Tuesday, May 26, 2009

In their defense, Ludacris was the musical act, so maybe he drove them to it

Back when I was at Tufts -- let's just say it was post-Bee Gees but before college kids all had cell phones stapled to the sides of their heads -- the annual Spring Fling concert usually ended with authorities having to call an ambulance for some idiot freshman who'd ingested enough alcohol to power a twin-engine Cessna. Ah, those were the days.

Because now, apparently, the stupidity isn't limited to that one freshman. According to Wicked Local Medford, 30 (that's 3-0) Tufts students fell ill from drinking at the school’s Spring Fling concert last month -- enough to cause the Medford Police to declare a "Mass Casualty Incident."

Tufts implemented a new policy for the Spring Fling this year where any bags brought to the concert needed to be transparent. Not to be thwarted, many students reportedly drank their fill of alcohol before the show. The unseasonably hot temperatures of the day took care of the rest.

What's scary is ... these people were smart enough to get into Tufts.

Saturday, May 23, 2009

Column: Making the most of your edu-vacation


There comes a time in every parent’s life when you realize that you want the family vacation to be about more than riding roller coasters or sitting on a beach. You want it to be educational and enriching, and to foster an appreciation for the importance of our heritage. This is of course a huge error, right up there with suggesting your kids exercise “independent thought.”

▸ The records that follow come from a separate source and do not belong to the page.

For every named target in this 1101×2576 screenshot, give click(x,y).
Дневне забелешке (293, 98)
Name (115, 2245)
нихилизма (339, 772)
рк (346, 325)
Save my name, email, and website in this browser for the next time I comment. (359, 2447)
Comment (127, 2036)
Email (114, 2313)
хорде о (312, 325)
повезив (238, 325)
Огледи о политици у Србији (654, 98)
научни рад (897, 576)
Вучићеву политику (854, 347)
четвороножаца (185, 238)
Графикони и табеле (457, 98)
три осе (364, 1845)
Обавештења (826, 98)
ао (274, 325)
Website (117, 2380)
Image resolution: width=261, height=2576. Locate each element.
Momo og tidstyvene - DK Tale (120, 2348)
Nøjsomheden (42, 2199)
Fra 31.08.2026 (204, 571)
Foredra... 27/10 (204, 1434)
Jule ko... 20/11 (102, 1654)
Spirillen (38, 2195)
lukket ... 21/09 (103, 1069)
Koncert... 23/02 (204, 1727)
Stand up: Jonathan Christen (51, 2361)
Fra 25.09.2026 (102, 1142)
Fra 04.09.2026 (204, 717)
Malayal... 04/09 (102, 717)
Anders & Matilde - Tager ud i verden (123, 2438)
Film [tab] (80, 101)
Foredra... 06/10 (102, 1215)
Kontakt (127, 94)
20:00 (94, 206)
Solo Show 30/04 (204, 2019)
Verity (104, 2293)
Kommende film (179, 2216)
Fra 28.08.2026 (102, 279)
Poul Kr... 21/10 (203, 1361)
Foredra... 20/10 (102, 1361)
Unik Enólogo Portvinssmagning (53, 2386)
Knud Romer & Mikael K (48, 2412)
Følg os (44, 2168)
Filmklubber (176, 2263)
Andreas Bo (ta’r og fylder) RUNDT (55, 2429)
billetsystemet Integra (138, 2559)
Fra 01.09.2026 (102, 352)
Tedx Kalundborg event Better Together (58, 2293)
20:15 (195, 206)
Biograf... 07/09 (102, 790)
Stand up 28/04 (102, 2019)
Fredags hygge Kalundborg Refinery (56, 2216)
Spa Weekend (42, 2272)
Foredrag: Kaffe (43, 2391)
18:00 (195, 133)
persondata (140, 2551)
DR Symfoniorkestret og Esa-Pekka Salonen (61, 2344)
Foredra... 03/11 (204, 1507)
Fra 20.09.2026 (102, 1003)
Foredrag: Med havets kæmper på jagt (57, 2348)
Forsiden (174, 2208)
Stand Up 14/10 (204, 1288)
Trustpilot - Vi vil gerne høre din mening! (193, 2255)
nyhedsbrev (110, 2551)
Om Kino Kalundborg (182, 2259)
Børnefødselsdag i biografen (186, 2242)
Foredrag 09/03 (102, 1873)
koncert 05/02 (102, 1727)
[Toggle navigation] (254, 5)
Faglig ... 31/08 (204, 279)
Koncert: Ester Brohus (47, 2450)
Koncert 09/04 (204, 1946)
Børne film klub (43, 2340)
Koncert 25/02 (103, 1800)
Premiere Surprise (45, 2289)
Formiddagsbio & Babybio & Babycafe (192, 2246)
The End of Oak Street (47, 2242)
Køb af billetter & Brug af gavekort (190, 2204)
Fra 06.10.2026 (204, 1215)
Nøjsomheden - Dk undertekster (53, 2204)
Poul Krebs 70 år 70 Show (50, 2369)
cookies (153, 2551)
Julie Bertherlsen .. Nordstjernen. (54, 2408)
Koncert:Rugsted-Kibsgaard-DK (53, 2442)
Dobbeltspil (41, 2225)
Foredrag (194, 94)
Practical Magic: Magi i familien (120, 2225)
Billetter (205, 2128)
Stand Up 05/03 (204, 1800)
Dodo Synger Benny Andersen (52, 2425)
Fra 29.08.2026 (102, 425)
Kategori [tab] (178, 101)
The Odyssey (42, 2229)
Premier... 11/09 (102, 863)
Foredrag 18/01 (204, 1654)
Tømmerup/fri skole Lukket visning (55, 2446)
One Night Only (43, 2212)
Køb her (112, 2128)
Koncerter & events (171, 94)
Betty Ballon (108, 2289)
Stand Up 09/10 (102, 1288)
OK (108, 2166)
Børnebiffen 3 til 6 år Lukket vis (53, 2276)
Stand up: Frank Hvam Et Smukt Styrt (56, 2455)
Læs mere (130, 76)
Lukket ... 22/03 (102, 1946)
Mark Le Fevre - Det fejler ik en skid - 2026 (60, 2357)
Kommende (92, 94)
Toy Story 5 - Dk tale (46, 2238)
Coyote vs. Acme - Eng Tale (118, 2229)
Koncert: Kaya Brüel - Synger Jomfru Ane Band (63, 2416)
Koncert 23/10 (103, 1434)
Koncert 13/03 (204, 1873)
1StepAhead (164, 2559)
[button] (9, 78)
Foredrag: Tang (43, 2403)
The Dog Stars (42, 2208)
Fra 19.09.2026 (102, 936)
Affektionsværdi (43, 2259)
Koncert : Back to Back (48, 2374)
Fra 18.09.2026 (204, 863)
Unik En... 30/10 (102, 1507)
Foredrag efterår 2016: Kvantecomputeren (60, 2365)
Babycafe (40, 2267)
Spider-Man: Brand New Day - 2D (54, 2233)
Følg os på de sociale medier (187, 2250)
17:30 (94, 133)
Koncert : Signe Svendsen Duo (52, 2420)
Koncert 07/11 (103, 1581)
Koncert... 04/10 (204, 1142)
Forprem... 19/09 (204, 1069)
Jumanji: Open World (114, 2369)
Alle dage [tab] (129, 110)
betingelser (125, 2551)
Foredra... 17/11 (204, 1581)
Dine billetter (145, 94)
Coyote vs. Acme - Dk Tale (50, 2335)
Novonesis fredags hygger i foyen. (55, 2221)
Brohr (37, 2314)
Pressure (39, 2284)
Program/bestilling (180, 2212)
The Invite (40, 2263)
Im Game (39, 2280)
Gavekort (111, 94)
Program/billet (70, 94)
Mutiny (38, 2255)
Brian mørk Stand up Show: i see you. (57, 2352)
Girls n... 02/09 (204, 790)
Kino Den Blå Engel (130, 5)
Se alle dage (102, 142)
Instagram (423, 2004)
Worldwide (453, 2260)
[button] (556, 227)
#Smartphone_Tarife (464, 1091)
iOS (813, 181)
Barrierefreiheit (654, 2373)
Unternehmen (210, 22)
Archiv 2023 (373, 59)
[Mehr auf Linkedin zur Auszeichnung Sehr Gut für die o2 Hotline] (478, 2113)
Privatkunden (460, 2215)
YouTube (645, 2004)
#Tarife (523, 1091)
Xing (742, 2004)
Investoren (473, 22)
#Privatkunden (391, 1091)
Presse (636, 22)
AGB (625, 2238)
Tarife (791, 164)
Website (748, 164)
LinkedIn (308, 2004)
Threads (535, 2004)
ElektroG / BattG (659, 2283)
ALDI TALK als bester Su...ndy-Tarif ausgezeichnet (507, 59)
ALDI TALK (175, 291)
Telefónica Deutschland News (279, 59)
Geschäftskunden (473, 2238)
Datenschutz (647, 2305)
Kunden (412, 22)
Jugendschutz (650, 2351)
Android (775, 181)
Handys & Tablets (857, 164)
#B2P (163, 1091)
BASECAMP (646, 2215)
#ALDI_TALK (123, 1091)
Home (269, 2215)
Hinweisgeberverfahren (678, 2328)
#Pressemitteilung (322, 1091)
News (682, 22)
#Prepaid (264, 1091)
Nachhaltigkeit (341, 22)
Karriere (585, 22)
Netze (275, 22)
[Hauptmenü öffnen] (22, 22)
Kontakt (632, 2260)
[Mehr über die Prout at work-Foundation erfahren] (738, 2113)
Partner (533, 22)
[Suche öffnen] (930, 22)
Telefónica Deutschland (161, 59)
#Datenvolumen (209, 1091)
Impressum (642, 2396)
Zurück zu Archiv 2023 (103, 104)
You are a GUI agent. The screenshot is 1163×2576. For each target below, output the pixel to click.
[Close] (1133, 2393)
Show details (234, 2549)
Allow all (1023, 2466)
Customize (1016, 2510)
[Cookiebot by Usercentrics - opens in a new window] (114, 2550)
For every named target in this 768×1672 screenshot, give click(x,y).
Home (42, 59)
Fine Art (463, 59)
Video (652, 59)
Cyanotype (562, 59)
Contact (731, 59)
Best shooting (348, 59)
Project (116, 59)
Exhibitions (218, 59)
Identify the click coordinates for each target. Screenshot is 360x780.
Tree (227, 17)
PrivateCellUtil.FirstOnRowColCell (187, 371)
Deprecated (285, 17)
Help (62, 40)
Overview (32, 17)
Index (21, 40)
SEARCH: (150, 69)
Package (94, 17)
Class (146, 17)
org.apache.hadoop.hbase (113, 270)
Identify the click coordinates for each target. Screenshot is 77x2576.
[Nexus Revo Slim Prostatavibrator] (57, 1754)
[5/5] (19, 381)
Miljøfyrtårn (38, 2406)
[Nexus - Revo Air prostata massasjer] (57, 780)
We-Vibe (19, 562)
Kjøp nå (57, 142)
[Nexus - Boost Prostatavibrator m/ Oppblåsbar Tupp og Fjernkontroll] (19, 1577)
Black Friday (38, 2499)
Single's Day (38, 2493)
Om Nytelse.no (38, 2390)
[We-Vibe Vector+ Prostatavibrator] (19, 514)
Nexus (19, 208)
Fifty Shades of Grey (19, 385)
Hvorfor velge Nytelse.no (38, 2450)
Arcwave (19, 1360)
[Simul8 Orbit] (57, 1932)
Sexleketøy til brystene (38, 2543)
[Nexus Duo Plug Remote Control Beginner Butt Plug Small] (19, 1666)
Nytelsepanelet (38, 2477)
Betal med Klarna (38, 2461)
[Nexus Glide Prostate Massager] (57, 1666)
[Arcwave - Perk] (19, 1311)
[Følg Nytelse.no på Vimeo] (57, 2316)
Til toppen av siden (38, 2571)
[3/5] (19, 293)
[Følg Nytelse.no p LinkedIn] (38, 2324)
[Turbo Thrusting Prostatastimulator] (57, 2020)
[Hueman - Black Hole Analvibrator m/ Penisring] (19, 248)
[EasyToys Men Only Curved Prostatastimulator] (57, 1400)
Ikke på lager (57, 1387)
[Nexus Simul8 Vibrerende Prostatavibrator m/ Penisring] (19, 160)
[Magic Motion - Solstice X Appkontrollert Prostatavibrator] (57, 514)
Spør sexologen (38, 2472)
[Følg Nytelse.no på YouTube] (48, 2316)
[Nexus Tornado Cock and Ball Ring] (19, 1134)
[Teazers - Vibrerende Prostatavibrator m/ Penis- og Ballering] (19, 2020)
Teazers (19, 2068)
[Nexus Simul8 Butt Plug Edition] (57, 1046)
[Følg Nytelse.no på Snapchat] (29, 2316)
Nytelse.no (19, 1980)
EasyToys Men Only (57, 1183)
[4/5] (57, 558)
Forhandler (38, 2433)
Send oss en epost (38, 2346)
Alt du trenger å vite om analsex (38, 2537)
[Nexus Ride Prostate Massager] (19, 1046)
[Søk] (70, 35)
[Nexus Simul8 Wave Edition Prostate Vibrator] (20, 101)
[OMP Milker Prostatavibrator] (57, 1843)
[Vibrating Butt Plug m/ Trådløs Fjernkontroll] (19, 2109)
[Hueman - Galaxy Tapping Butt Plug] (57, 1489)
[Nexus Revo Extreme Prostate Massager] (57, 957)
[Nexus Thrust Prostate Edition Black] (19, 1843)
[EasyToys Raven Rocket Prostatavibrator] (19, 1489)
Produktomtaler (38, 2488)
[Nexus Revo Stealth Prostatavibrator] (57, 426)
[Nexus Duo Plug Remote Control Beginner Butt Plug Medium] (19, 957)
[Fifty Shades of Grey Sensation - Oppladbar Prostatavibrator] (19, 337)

Because if you’ve already been to Disney World, finding yourself on vacation in, say, a huge (albeit historical) cemetery can be a hard sell for the under-10 set. And it turns out that telling them how much %$&#! money you spent to get them there carries way less weight with kids than it ought to.

With that, I thought it could be useful if I shared what I learned on our recent family vacation to our nation’s capitol, Washington D.C., a destination whose dearth of roller coasters is more than mitigated by its statues of dead guys. At least, that’s what we were banking on.

[Read the rest of AT LARGE by Peter Chianca here.]

Wednesday, May 13, 2009

At Large Wednesday Night Link Roundup

Scientists engineer a glow-in-the-dark dog. Finally, a solution to the dire tripping-over-dogs-in-the-dark problem.

New reports indicate that Yes-Asia tour promises to be this summer's most annoying.

OK, I take back everything I ever said about "Footloose" being a bunch of baloney.

I knew it! "Report: Cosmo Has Run Same Article Every Month For 27 Years."

And finally, Thanks to my daughter's spot-on Jonas Brothers impersonation, I now have "(I Fell in Love With the) Pizza Girl" stuck in my head. The only thing would be worse would be if I had the video in there with it.



Darn it. There it is.

Sunday, May 10, 2009

Column: Have you thanked your mother today?


It’s Mother’s Day, the time of year when children honor their mothers by taking them out to brunch. This way Mom can have a nice, relaxing meal, and still be back home early enough to do all the laundry, shop for groceries and vacuum up all the crumbs from the brunch doggie bags.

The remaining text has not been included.